:: Exercise objective ::
What is needed is an exact printout of all the data.

:: Dataset extract ::
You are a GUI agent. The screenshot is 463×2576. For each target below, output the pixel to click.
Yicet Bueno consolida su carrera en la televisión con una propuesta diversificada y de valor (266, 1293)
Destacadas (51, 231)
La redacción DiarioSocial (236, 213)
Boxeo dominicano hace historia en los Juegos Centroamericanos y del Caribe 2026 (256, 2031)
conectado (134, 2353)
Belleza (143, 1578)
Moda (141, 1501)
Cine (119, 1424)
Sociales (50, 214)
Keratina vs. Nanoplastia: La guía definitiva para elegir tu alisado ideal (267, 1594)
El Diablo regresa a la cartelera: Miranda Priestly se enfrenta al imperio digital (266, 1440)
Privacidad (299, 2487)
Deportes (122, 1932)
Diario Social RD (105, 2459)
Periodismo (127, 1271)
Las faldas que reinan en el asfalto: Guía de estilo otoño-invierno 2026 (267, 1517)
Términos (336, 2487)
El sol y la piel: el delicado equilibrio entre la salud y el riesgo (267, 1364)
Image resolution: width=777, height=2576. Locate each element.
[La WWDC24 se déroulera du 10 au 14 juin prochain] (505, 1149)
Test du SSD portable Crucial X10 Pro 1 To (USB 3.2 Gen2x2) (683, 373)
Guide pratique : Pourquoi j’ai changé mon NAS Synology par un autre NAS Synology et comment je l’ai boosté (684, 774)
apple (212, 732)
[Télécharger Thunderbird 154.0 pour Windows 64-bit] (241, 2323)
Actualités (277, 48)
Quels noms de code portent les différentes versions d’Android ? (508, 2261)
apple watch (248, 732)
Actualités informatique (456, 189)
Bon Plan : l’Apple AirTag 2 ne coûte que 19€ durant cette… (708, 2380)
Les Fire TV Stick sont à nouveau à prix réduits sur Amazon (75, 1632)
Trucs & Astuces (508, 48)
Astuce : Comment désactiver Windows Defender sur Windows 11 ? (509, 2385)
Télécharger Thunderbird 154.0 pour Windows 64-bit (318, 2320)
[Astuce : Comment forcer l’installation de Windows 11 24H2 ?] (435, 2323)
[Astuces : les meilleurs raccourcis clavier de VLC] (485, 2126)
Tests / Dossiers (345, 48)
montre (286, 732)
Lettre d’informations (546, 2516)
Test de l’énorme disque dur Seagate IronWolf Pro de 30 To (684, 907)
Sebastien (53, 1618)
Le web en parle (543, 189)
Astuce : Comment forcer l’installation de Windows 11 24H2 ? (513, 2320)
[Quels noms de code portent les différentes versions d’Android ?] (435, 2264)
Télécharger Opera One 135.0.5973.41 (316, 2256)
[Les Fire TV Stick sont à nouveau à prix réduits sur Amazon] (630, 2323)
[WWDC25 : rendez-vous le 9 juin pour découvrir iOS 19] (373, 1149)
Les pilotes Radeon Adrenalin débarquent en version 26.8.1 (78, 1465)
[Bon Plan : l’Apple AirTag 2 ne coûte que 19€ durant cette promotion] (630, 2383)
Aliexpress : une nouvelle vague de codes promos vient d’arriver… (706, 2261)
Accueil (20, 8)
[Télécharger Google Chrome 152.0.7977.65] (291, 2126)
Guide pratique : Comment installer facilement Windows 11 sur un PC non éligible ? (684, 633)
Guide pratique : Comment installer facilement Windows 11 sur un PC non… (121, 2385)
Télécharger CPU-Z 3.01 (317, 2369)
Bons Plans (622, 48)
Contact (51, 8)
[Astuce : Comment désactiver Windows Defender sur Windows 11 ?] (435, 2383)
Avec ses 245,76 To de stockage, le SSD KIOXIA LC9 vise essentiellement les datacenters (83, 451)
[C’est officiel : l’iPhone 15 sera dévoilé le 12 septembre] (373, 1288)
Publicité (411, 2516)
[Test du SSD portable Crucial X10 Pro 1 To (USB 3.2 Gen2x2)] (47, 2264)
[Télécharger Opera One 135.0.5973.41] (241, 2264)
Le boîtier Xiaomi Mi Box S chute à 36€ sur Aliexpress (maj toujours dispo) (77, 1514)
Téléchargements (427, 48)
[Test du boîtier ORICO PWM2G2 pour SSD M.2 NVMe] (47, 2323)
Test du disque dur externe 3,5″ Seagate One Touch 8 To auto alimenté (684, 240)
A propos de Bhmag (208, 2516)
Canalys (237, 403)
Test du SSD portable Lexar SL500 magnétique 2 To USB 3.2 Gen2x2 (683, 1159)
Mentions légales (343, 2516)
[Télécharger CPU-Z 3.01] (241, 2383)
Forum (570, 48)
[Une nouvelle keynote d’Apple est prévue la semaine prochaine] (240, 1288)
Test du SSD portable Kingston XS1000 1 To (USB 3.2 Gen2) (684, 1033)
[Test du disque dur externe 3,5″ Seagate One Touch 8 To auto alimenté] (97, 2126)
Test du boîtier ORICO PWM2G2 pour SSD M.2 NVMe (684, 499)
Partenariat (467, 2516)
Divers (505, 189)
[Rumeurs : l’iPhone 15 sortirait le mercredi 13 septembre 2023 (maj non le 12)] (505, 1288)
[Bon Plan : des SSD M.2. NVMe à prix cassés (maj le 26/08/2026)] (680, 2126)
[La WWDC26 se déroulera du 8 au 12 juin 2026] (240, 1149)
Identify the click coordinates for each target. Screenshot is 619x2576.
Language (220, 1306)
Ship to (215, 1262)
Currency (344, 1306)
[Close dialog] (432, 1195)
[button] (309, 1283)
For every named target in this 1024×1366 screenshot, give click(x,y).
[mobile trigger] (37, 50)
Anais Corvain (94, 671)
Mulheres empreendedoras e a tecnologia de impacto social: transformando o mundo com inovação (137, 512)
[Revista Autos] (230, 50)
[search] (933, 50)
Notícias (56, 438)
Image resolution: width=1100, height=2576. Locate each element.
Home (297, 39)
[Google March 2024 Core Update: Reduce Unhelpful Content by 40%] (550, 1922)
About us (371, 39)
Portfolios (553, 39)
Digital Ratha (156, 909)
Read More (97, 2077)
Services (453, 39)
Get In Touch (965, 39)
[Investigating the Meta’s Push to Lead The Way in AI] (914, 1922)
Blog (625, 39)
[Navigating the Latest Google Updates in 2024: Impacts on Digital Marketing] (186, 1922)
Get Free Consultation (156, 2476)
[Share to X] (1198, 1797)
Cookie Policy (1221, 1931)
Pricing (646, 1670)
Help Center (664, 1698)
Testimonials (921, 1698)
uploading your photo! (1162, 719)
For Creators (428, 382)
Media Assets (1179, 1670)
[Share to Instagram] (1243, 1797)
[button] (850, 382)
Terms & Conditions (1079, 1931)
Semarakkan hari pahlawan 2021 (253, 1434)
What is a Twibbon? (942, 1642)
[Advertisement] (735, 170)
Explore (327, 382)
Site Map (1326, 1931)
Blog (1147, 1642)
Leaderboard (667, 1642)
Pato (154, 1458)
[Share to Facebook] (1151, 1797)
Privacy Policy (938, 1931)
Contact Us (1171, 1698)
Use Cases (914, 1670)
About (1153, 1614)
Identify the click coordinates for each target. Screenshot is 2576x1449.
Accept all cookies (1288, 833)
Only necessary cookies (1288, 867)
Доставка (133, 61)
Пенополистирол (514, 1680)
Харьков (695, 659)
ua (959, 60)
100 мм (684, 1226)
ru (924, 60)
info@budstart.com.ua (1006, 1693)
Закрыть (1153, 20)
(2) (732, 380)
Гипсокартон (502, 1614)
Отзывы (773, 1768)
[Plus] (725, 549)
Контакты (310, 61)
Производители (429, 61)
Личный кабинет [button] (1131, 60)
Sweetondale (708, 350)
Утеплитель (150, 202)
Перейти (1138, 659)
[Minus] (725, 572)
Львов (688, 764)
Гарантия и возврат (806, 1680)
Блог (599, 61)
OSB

:: Completed task ::
You are a GUI agent. The screenshot is 463×2576. For each target below, output the pixel to click.
Yicet Bueno consolida su carrera en la televisión con una propuesta diversificada y de valor (266, 1293)
Destacadas (51, 231)
La redacción DiarioSocial (236, 213)
Boxeo dominicano hace historia en los Juegos Centroamericanos y del Caribe 2026 (256, 2031)
conectado (134, 2353)
Belleza (143, 1578)
Moda (141, 1501)
Cine (119, 1424)
Sociales (50, 214)
Keratina vs. Nanoplastia: La guía definitiva para elegir tu alisado ideal (267, 1594)
El Diablo regresa a la cartelera: Miranda Priestly se enfrenta al imperio digital (266, 1440)
Privacidad (299, 2487)
Deportes (122, 1932)
Diario Social RD (105, 2459)
Periodismo (127, 1271)
Las faldas que reinan en el asfalto: Guía de estilo otoño-invierno 2026 (267, 1517)
Términos (336, 2487)
El sol y la piel: el delicado equilibrio entre la salud y el riesgo (267, 1364)
Image resolution: width=777, height=2576. Locate each element.
[La WWDC24 se déroulera du 10 au 14 juin prochain] (505, 1149)
Test du SSD portable Crucial X10 Pro 1 To (USB 3.2 Gen2x2) (683, 373)
Guide pratique : Pourquoi j’ai changé mon NAS Synology par un autre NAS Synology et comment je l’ai boosté (684, 774)
apple (212, 732)
[Télécharger Thunderbird 154.0 pour Windows 64-bit] (241, 2323)
Actualités (277, 48)
Quels noms de code portent les différentes versions d’Android ? (508, 2261)
apple watch (248, 732)
Actualités informatique (456, 189)
Bon Plan : l’Apple AirTag 2 ne coûte que 19€ durant cette… (708, 2380)
Les Fire TV Stick sont à nouveau à prix réduits sur Amazon (75, 1632)
Trucs & Astuces (508, 48)
Astuce : Comment désactiver Windows Defender sur Windows 11 ? (509, 2385)
Télécharger Thunderbird 154.0 pour Windows 64-bit (318, 2320)
[Astuce : Comment forcer l’installation de Windows 11 24H2 ?] (435, 2323)
[Astuces : les meilleurs raccourcis clavier de VLC] (485, 2126)
Tests / Dossiers (345, 48)
montre (286, 732)
Lettre d’informations (546, 2516)
Test de l’énorme disque dur Seagate IronWolf Pro de 30 To (684, 907)
Sebastien (53, 1618)
Le web en parle (543, 189)
Astuce : Comment forcer l’installation de Windows 11 24H2 ? (513, 2320)
[Quels noms de code portent les différentes versions d’Android ?] (435, 2264)
Télécharger Opera One 135.0.5973.41 (316, 2256)
[Les Fire TV Stick sont à nouveau à prix réduits sur Amazon] (630, 2323)
[WWDC25 : rendez-vous le 9 juin pour découvrir iOS 19] (373, 1149)
Les pilotes Radeon Adrenalin débarquent en version 26.8.1 (78, 1465)
[Bon Plan : l’Apple AirTag 2 ne coûte que 19€ durant cette promotion] (630, 2383)
Aliexpress : une nouvelle vague de codes promos vient d’arriver… (706, 2261)
Accueil (20, 8)
[Télécharger Google Chrome 152.0.7977.65] (291, 2126)
Guide pratique : Comment installer facilement Windows 11 sur un PC non éligible ? (684, 633)
Guide pratique : Comment installer facilement Windows 11 sur un PC non… (121, 2385)
Télécharger CPU-Z 3.01 (317, 2369)
Bons Plans (622, 48)
Contact (51, 8)
[Astuce : Comment désactiver Windows Defender sur Windows 11 ?] (435, 2383)
Avec ses 245,76 To de stockage, le SSD KIOXIA LC9 vise essentiellement les datacenters (83, 451)
[C’est officiel : l’iPhone 15 sera dévoilé le 12 septembre] (373, 1288)
Publicité (411, 2516)
[Test du SSD portable Crucial X10 Pro 1 To (USB 3.2 Gen2x2)] (47, 2264)
[Télécharger Opera One 135.0.5973.41] (241, 2264)
Le boîtier Xiaomi Mi Box S chute à 36€ sur Aliexpress (maj toujours dispo) (77, 1514)
Téléchargements (427, 48)
[Test du boîtier ORICO PWM2G2 pour SSD M.2 NVMe] (47, 2323)
Test du disque dur externe 3,5″ Seagate One Touch 8 To auto alimenté (684, 240)
A propos de Bhmag (208, 2516)
Canalys (237, 403)
Test du SSD portable Lexar SL500 magnétique 2 To USB 3.2 Gen2x2 (683, 1159)
Mentions légales (343, 2516)
[Télécharger CPU-Z 3.01] (241, 2383)
Forum (570, 48)
[Une nouvelle keynote d’Apple est prévue la semaine prochaine] (240, 1288)
Test du SSD portable Kingston XS1000 1 To (USB 3.2 Gen2) (684, 1033)
[Test du disque dur externe 3,5″ Seagate One Touch 8 To auto alimenté] (97, 2126)
Test du boîtier ORICO PWM2G2 pour SSD M.2 NVMe (684, 499)
Partenariat (467, 2516)
Divers (505, 189)
[Rumeurs : l’iPhone 15 sortirait le mercredi 13 septembre 2023 (maj non le 12)] (505, 1288)
[Bon Plan : des SSD M.2. NVMe à prix cassés (maj le 26/08/2026)] (680, 2126)
[La WWDC26 se déroulera du 8 au 12 juin 2026] (240, 1149)
Identify the click coordinates for each target. Screenshot is 619x2576.
Language (220, 1306)
Ship to (215, 1262)
Currency (344, 1306)
[Close dialog] (432, 1195)
[button] (309, 1283)
For every named target in this 1024×1366 screenshot, give click(x,y).
[mobile trigger] (37, 50)
Anais Corvain (94, 671)
Mulheres empreendedoras e a tecnologia de impacto social: transformando o mundo com inovação (137, 512)
[Revista Autos] (230, 50)
[search] (933, 50)
Notícias (56, 438)
Image resolution: width=1100, height=2576. Locate each element.
Home (297, 39)
[Google March 2024 Core Update: Reduce Unhelpful Content by 40%] (550, 1922)
About us (371, 39)
Portfolios (553, 39)
Digital Ratha (156, 909)
Read More (97, 2077)
Services (453, 39)
Get In Touch (965, 39)
[Investigating the Meta’s Push to Lead The Way in AI] (914, 1922)
Blog (625, 39)
[Navigating the Latest Google Updates in 2024: Impacts on Digital Marketing] (186, 1922)
Get Free Consultation (156, 2476)
[Share to X] (1198, 1797)
Cookie Policy (1221, 1931)
Pricing (646, 1670)
Help Center (664, 1698)
Testimonials (921, 1698)
uploading your photo! (1162, 719)
For Creators (428, 382)
Media Assets (1179, 1670)
[Share to Instagram] (1243, 1797)
[button] (850, 382)
Terms & Conditions (1079, 1931)
Semarakkan hari pahlawan 2021 (253, 1434)
What is a Twibbon? (942, 1642)
[Advertisement] (735, 170)
Explore (327, 382)
Site Map (1326, 1931)
Blog (1147, 1642)
Leaderboard (667, 1642)
Pato (154, 1458)
[Share to Facebook] (1151, 1797)
Privacy Policy (938, 1931)
Contact Us (1171, 1698)
Use Cases (914, 1670)
About (1153, 1614)
Identify the click coordinates for each target. Screenshot is 2576x1449.
Accept all cookies (1288, 833)
Only necessary cookies (1288, 867)
Доставка (133, 61)
Пенополистирол (514, 1680)
Харьков (695, 659)
ua (959, 60)
100 мм (684, 1226)
ru (924, 60)
info@budstart.com.ua (1006, 1693)
Закрыть (1153, 20)
(2) (732, 380)
Гипсокартон (502, 1614)
Отзывы (773, 1768)
[Plus] (725, 549)
Контакты (310, 61)
Производители (429, 61)
Личный кабинет [button] (1131, 60)
Sweetondale (708, 350)
Утеплитель (150, 202)
Перейти (1138, 659)
[Minus] (725, 572)
Львов (688, 764)
Гарантия и возврат (806, 1680)
Блог (599, 61)
OSB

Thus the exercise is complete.